This is the End of Optigrab (2009-2020)

Scene from The Jerk (1979)
It is with great sorrow that I report on the demise of this website. Effective immediately, Optigrab will cease operation. This isn't a factor made based on any failure of the website's own. It's just that after 11 years, I feel that things have run their course. On an annual basis over the past three years, there has been consistently less coverage with areas of 2019 and 2020 missing weeks at a time. This isn't from a lack of interest, but that my direction for this website has become obsolete. As much as this was always a haven for me to write opinions on pop culture my way, it became limiting in ways that should seem obvious. What started as a place to write about film became a place for TV, music, and podcast coverage. The issue was that in later years it felt awkwardly shaped, and Optigrab never felt like one consistent whole, especially in comparison to my other websites The Oscar Buzz and Willett Reads, which centralized my interests in satisfying ways.

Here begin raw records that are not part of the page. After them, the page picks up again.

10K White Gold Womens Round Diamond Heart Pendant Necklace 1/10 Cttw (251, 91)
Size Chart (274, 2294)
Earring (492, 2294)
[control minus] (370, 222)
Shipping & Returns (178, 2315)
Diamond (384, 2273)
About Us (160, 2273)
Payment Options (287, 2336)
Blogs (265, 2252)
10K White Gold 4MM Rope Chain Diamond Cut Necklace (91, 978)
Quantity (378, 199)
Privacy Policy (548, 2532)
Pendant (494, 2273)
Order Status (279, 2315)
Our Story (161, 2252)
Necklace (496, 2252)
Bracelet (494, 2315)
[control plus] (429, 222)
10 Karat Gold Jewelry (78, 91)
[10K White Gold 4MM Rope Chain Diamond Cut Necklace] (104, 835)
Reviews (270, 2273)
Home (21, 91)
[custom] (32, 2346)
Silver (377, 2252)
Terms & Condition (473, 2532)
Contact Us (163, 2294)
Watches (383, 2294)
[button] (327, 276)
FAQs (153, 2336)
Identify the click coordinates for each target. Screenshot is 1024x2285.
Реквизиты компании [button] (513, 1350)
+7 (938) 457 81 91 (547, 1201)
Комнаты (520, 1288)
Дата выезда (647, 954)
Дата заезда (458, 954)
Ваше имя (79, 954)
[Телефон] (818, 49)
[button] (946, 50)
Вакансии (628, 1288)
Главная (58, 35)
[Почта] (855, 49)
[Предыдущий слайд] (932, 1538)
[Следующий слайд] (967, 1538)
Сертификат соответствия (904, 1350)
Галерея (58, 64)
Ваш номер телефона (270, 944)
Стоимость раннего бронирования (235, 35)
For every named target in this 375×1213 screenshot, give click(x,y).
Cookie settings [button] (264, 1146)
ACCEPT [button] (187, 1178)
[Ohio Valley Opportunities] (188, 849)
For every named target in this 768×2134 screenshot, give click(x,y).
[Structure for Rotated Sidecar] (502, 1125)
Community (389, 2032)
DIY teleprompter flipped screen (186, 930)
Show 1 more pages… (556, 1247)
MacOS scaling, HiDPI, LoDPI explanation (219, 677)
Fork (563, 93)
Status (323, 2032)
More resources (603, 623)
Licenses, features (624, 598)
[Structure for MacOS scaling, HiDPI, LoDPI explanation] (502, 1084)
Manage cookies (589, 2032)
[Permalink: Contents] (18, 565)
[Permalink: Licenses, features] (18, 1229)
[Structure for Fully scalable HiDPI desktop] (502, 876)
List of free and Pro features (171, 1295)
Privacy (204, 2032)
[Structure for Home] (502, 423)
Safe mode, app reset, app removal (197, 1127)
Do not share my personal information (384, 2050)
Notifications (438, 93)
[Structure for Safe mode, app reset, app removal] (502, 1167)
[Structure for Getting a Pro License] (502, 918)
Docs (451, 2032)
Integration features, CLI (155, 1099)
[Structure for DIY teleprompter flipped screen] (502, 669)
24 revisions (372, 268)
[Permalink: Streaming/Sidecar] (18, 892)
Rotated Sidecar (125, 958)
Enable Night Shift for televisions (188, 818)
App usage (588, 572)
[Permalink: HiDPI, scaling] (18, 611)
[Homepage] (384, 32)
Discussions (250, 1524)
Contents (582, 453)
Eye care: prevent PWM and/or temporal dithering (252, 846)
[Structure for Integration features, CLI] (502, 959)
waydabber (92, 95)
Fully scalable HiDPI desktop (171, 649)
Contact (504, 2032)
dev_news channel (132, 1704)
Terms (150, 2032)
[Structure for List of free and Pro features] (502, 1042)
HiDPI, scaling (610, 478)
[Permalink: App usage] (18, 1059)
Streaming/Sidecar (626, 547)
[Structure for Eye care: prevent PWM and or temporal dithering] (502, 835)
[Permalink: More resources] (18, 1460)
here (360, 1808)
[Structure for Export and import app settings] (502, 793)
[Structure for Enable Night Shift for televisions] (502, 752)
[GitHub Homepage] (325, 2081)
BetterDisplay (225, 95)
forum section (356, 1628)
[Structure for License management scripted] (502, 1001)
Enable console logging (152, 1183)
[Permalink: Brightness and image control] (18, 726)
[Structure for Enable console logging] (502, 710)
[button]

I'll begin by saying that there have been times in the past that I have felt like the end was approaching. I would start the week by trying to outline ideas and come up blank. When you're writing about pop culture, it shouldn't be that way. Instead, I felt limited by only ever covering contemporary subjects or retrospectives that were time specific. While my favorite subjects are always expanding and growing, it felt inappropriate to escape a more formal structure that I was trying to build. 
This was my first major blog that I started during my first year in college, and it is responsible for so much that has come since. Without it, most of my current writing career would not exist. I wouldn't have had it as a portfolio of sorts that landed me jobs at the now defunct Cinema Beach and Readwave, and even gained me access to great local theater, such as Long Beach's Landmark Theater's production of Little Shop of Horrors from last year. I am grateful for every opportunity that has been granted because of this blog, and for a while, it hosted some of my best work. I sought to share everything that interested me, and I did so with various columns that started strong but became tedious after a point. For instance, I realized that I wasn't cut out for TV criticism and yet proceeded to cover the pilot episodes of new shows. I don't know why, but it felt important to a website losing its identity.
In what may be one of the more amusing origin stories, this blog didn't start out as a pop culture hub. I was actually part of a writers group where we were assigned a prompt every week and the most creative selection won. This was sometimes about word association, such as using certain nouns appropriately in a text. To the best of my knowledge, that group has disbanded and some of them don't even write anymore. Still, I found myself encouraged to explore things that excited me. With 2009 being the end of a decade, my first prominent project was a Top 100 Movies of the Decade list. From there I would explore different filmmakers I admired and even temporarily titled my reviews "The True Blue ____ Review" as a play on the recent release of James Cameron's Avatar. I also promoted my podcast Nerd's Eye View on there for a hundred or so episodes, though I fear the links may be broken. Also, if you look at my early S.E.O. labels, I clearly had no sense of how to look professional until it became overbearing.
There was so much that went into this blog and it gave me the motivation to explore and grow. However, I am reaching a limit with what I think it can help me achieve. As much as I could happily keep on writing about anything to my heart's content, I need to move on and find a new project. This isn't to say that you're losing me for good. Besides, I still have The Oscar Buzz and Willett Reads still operating regularly. After all, I still have ongoing columns that I want to keep, but I need to navigate them into something more "coherent." This means that I will be starting a new website from scratch very soon that will incorporate everything, but in a way more reflective of my writing and interests in 2020. It will be more relevant and less rooted in a style that I feel that I've outgrown.
For everyone who has supported Optigrab over the years, I want to personally say thank you. It accidentally became a labor of love about a decade ago and in some ways defined me as a writer for that entire time. However, I just don't feel that I have what it takes to make it into what I feel it could be. It will always be a part of me and this archive will still be available for whoever wants to read how I've grown as a writer. It's just that sometimes it's best to start fresh, find a new way to move forward. I hope that this isn't seen as ending, but a transition for me. Maybe I will have better things come along with it. Who knows. I just need to have that fulfillment again as a writer that I feel I have been lacking here for some time. Thank you to all, and take care. I should have something noteworthy to share by 3/20/2020. Besides that, this is my parting thoughts with you. I love you, and take care of yourselves.

And yes, I get the irony of closing up shop on Friday the 13th. This was purely coincidental.